Выводы: Эти качественные результаты показывают, что программа PLIÉ может быть связана с полезными функциональными, эмоциональными и социальными изменениями для людей с легкой и умеренной деменцией.Требуется дальнейшее изучение программы PLIÉ на людях с деменцией.

Ключевые слова: Болезнь Альцгеймера; Генеральная; другие деменции; качественные методы.

Изучение упражнений barre в начальном классе балета — Human Kinetics

Это отрывок из веб-ресурса «Начало балета», написанного Гейл Кассинг.

Упражнения со штангой

Упражнения на барре, представленные в этой главе, следуют порядку, в котором они выполняются в традиционном балетном барре. В начальном уроке балета упражнения на барре могут не проходить в таком порядке, но к концу семестра барре будет содержать большинство упражнений из этой главы. Различные методы балета выполняют упражнения на штанге в похожем, но иногда разном порядке.

Каждое упражнение barre включает в себя его письменное произношение, определение, цель и описание.На веб-ресурсе, прилагаемом к этой книге, термин балет произносится на французском языке, а упражнение представляет собой видеоклип. Также включен список самопроверки для выполнения упражнения. За некоторыми базовыми упражнениями barre следуют вариации. Часто эти вариации практикуются либо как отдельные упражнения, либо вместе с базовым упражнением для расширенных комбинаций.

Упражнения Barre начинаются с классических положений ног. В начальном классе балета вы изучаете упражнения, начиная с первой позиции, а затем переходите к началу либо с третьей, либо с пятой позиции (см. Главу 5).

Перед каждым упражнением вы становитесь в исходное положение и выполняете подготовку под музыку. В некоторых случаях подготовка представляет собой порт-де-бюстгальтер, но для некоторых упражнений движения стопы сопровождают порт-де-бюстгальтер как часть подготовки. В начальном уроке балета подготовка может использовать четыре или два музыкальных такта до начала упражнения.


Demi-Plié [duh-MEE plee-AY]

Определение

Полусгиб в коленях

Назначение

  • Разогревает тазобедренные, коленные и голеностопные суставы
  • Повышает силу и гибкость голени
  • Применяет принципы выравнивания, стойки, разворота и распределения веса

Описание

Для выполнения деми-плие встаньте в классическое положение стоп.Опуститесь до упора в коленях, оставив всю ступню на полу, затем вернитесь в исходное положение. Выполните деми-плие в первом, втором, третьем, четвертом, затем пятом положении.

Поддерживая разворот от бедер, согните колени прямо над вторым и третьим пальцами каждой стопы.

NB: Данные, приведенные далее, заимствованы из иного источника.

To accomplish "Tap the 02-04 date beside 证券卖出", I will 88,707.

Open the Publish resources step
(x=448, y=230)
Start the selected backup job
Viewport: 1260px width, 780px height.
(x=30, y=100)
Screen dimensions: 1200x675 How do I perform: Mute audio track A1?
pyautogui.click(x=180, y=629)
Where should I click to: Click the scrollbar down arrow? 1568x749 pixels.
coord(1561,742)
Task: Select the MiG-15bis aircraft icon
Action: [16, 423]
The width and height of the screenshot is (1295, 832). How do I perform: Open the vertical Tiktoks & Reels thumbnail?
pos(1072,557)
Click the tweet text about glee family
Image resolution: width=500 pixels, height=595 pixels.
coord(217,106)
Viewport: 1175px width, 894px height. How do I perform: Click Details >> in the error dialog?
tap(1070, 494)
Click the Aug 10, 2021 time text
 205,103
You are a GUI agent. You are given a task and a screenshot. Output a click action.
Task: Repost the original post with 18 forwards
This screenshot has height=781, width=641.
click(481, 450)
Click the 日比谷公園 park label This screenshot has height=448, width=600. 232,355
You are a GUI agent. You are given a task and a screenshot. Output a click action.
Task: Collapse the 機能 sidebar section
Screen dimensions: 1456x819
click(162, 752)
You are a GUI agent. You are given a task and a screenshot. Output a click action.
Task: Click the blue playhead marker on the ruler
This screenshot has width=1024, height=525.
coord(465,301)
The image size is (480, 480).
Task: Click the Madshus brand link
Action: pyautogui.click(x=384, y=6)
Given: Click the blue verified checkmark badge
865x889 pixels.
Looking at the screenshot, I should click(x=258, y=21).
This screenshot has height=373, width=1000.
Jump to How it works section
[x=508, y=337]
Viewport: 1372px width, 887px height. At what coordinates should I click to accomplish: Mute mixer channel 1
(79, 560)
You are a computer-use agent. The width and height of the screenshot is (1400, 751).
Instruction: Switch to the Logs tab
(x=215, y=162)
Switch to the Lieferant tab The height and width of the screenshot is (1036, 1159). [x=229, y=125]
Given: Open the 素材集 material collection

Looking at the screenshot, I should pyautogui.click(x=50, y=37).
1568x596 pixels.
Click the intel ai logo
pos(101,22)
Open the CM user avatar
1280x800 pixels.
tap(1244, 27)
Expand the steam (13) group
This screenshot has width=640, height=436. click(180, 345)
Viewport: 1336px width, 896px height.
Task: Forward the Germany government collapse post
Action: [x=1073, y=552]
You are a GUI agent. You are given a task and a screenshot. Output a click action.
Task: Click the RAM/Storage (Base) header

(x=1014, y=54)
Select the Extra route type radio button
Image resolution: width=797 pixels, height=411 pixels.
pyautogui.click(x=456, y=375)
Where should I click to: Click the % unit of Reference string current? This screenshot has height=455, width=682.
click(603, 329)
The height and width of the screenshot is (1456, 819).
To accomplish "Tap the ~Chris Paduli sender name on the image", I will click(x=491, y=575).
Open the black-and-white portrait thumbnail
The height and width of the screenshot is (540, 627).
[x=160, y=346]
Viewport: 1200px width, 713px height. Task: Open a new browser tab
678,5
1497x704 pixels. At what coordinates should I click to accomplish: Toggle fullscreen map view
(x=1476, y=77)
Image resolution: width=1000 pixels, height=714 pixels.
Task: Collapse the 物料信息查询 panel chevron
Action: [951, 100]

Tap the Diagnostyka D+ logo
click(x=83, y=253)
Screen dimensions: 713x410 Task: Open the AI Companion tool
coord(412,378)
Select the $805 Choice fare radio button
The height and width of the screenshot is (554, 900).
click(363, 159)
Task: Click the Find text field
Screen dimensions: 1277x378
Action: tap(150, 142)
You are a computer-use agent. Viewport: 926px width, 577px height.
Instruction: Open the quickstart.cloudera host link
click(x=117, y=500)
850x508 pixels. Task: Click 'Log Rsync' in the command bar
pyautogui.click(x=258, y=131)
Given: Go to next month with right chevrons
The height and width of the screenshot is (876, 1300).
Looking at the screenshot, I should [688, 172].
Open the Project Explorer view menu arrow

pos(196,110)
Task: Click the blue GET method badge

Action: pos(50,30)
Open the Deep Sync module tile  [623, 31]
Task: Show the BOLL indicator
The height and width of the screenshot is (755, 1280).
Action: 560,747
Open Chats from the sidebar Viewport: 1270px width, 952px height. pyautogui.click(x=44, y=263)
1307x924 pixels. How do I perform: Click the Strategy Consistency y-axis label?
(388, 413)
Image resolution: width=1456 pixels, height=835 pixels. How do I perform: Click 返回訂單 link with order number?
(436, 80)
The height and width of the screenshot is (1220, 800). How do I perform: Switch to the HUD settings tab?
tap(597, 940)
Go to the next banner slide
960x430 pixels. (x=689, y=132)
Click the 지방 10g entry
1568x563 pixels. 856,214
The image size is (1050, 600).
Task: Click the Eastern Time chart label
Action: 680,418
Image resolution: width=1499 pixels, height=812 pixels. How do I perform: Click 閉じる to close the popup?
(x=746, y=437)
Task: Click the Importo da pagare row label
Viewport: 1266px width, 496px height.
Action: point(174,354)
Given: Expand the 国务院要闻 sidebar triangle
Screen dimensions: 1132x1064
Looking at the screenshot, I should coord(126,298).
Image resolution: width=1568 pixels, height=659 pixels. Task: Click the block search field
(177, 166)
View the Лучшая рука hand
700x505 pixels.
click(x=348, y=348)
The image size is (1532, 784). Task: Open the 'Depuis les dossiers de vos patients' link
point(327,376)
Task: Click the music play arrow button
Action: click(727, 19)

Во втором положении согните ноги вдвое меньше, чем при большом плие.


Grand Plié [grahn plee-AY]

Определение

Большой сгиб в коленях

Назначение

  • Растягивает мышцы внутренней поверхности бедра в дополнение к мышцам голени
    ноги
  • Применяет принципы выравнивания, разворота, распределения веса, прямоугольности и противодействия

Описание

Сначала выполните деми-плие, а затем опускайтесь глубже, где бедра параллельны полу.Пятки отрываются от пола только по мере необходимости при спуске и возвращаются как можно скорее при подъеме. Оба колена сгибаются и выпрямляются одновременно.

Гранд плие, выполняемый во всех положениях ног, представляет собой непрерывное вертикальное движение с одинаковым количеством тактов для спуска и подъема. Вес тела равномерно распределяется на обе ноги. Когда вы спускаетесь, тело движется вверх. Во время подъема тело остается поднятым, будто парит над ногами.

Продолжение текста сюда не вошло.